▶ [TEXTE FOURNI]
Après le coup d’État du 2 décembre 1851, qu’il n’avait ni conseillé ni prévu, le prince Napoléon se tint à l’écart jusqu’au rétablissement de l’Empire, où il reçut le rang de prince français de la famille impériale, et la charge de sénateur. À ce double titre, il n’a cessé de prendre aux affaires publiques une part active, dans la mesure que permettait un régime où il n’y a de champ vraiment libre que pour une seule volonté.

Lorsque la guerre d’Orient devint imminente, le prince Napoléon, qui avait été nommé général de division, demanda un emploi dans l’armée expéditionnaire. « En temps de guerre, dit-il, la place d’un Bonaparte est au feu devant l’ennemi .» L’empereur lui confia le commandement de la 3e division. Les autres étaient commandées par les généraux Canrobert, Bosquet et Forey. Le prince partit des premiers avec sa division ; il couvrit Constantinople, que menaçait la gauche de l’armée russe ; puis il vint rejoindre le gros de l’armée anglo-française concentrée sur le bas Danube. Il assista au conseil de guerre tenu à Varna, où fut résolue, contre son avis, l’expédition de Crimée. Dans cette importante délibération se révéla le premier germe d’une dissension, dont nous sommes obligé de dire quelques mots ; car elle explique ce qui, par la suite, a pu paraître obscur ou inconsidéré dans la conduite d’un prince et d’un général français. Selon lui, il fallait faire à la Russie une guerre révolutionnaire, et tendre la main à la Pologne à travers les provinces danubiennes et la Bessarabie : on le voit, sur les champs de bataille comme à la tribune, c’est toujours une pensée révolutionnaire qui l’anime. L’avis contraire, venu de plus haut et sans réplique, prévalut dans le conseil, et l’invasion de la Crimée, qui souriait davantage aux Anglais, parce qu’ils y entrevoyaient avant tout la destruction de Sébastopol et de la marine russe, devint le seul objectif d’une guerre qui aurait pu donner de plus heureux résultats. Le prince se rangea à cet avis ; mais de cette divergence de vues résultèrent des froissements qui ne furent pas sans influence sur ses déterminations ultérieures.

Il fit avec sa division l’expédition de la Dobrutscha, où sévissait le choléra, tomba malade et dut se retirer à Constantinople pour y rétablir sa santé ; mais il se hâta de rejoindre, quoique souffrant encore, sa division débarquée en Crimée, et il en reprit le commandement. À la bataille de l’Alma (20 septembre 1854), il formait le centre de la ligne française, et il mérita d’être cité à l’ordre du jour pour sa belle conduite. Six semaines après, sa division se distingua encore à la bataille d’Inkermann ; mais la maladie du prince s’aggravait. L’empereur le rappela en France, et il y revint la veille même du jour où, de son côté, le duc de Cambridge retournait en Angleterre.

▶ [DONNÉES EXTRAITES]
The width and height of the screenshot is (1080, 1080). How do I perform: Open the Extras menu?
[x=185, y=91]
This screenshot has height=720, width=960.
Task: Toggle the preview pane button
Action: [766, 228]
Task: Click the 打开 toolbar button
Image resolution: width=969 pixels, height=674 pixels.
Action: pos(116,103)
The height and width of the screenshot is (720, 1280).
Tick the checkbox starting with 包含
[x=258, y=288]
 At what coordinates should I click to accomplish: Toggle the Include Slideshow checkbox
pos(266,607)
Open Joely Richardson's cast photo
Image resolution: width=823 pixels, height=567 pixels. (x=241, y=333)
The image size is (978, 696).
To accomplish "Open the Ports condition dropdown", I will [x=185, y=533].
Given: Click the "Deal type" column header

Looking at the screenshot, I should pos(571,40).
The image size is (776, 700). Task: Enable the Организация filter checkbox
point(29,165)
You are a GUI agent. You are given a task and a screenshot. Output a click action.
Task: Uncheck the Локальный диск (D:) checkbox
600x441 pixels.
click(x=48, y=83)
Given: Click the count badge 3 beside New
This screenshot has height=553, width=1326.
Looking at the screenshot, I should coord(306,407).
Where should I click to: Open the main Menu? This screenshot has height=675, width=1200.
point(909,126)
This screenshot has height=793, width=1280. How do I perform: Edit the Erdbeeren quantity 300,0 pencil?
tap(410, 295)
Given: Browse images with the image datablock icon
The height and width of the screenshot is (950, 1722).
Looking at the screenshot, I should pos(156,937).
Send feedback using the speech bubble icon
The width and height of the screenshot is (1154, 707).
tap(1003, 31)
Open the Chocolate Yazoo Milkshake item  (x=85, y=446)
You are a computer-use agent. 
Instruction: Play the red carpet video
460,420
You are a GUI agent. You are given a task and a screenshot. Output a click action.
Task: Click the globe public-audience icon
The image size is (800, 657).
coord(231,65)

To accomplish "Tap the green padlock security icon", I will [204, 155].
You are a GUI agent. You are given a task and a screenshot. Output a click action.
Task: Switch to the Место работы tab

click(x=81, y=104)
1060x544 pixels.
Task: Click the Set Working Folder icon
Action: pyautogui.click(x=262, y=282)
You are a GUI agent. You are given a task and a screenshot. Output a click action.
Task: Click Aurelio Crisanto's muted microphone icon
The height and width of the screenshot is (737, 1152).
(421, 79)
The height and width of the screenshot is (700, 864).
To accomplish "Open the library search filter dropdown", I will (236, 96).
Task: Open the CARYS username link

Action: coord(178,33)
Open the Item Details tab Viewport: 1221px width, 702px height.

▶ [CONSIGNE]
Traduisez en anglais cette phrase du texte fourni : « L’empereur lui confia le commandement de la 3e division. »

▶ [VOTRE RÉPONSE]
The emperor entrusted him with command of the 3rd Division.